Brendon Ogmundson, chief economist with the B.C. Real Estate Association, notes Wednesday’s rate hike is just the BOC following through on what it had already signalled previously, albeit at a faster pace than has historically been seen. As a result, much of the rate hike had already been built into the real estate market’s response.
“None of the last two 50-basis-point hikes have been unexpected, (they’re) already priced into mortgage rates,” said Ogmundson, noting five-year fixed mortgage rates now sit at 4.39 per cent, the highest since 2009.
“So the impact is already here, even though we’re only seeing the rates increase now and we probably have another 100 basis points plus to go.”
That impact can also be seen in April and May sales data in most B.C. markets, where sales have slowed and supply slowly begins to creep up again.
“Sales … mostly in the Lower Mainland, have started declining pretty sharply,” said Ogmundson, citing the Fraser Valley, Surrey, Langley, Abbotsford, Chilliwack and the Greater Vancouver areas.
“We’re seeing a level of sales activity in May that is below average for that month, so we’re starting to see some weakness in sales already, active listings of the inventory of homes for sale starting to come up it’s coming from a really low level.
“So we’re still in a market with probably more demand than supply but it’s definitely a market that’s rapidly shifting.”
As for what to expect moving forward, Ogmundson points to the 2018-2019 sales year, when the market was in similar shape, with the newly implemented stress test for buyers, the BOC hiking rates, and low market supply that was slowly beginning to build up.
“I think that’s kind of where we are now.
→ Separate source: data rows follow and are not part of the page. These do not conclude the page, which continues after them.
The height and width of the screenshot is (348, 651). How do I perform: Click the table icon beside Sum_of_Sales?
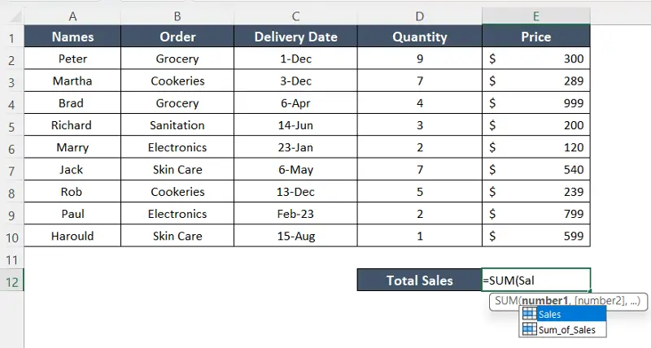(528, 329)
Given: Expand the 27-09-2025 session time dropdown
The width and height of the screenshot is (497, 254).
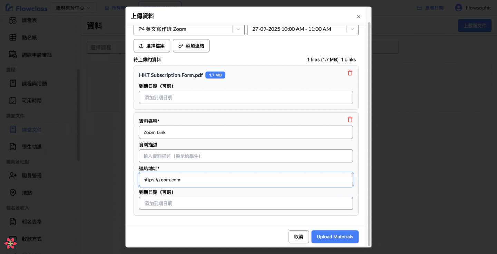Looking at the screenshot, I should click(x=352, y=29).
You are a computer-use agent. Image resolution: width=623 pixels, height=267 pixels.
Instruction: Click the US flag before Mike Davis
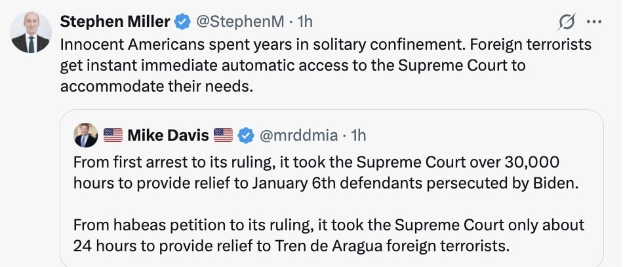tap(113, 135)
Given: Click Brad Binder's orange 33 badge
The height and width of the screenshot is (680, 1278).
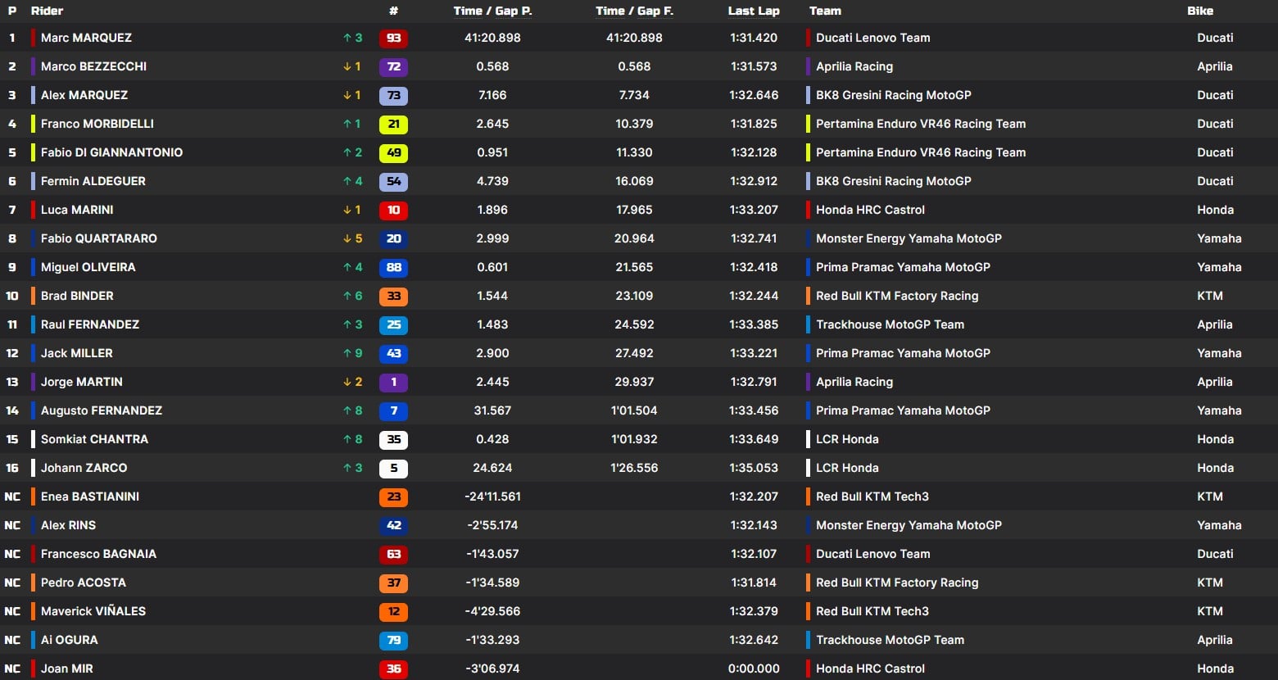Looking at the screenshot, I should pos(393,296).
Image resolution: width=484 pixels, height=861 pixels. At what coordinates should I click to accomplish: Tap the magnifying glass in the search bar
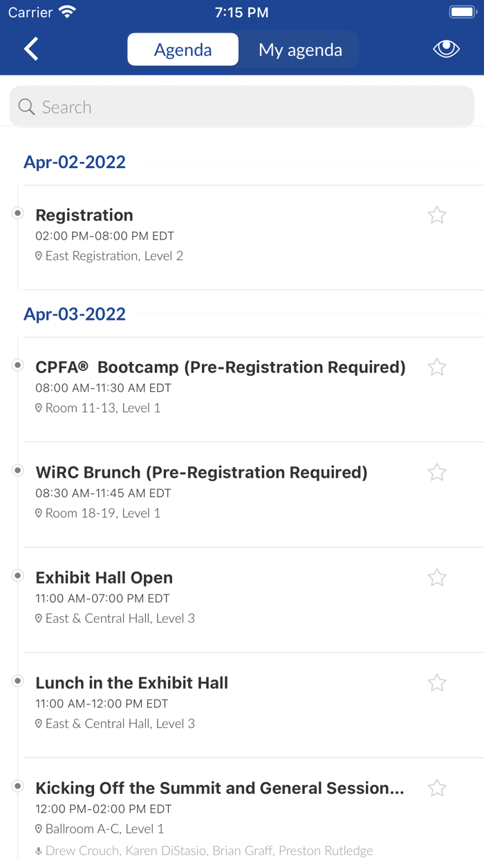click(26, 107)
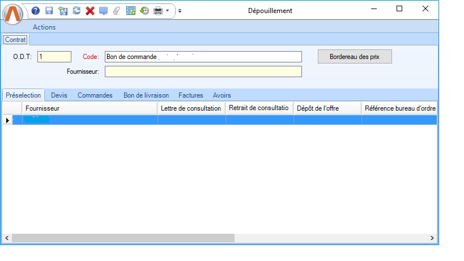464x261 pixels.
Task: Click the O.D.T. number field
Action: click(x=54, y=57)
We’re just a low supply environment that it’s probably going to take about a year in most markets to get back to kind of normal levels of supply,” he said.
While those who are locked into fixed rates need not worry any time in the immediate future, it’s those who are up for renewal or who are seeking to buy that might want to brace themselves. But as always, the advice remains the same.
“Find something you’re comfortable with, that you can afford over the next five years,” said Ogmundson in reference to mortgage rates, noting that will help buyers to “smooth out these types of cycles” and so they don’t have to worry about the ups and downs of the market.
“We have these periods of rapidly accelerating prices, unfortunately, and then we have a lot of periods of real walls and I think that’s probably what we’re heading into the next couple of years. This is an interest rate environment we haven’t seen in over a decade so the next two years are probably gonna look a lot different than the previous two years.”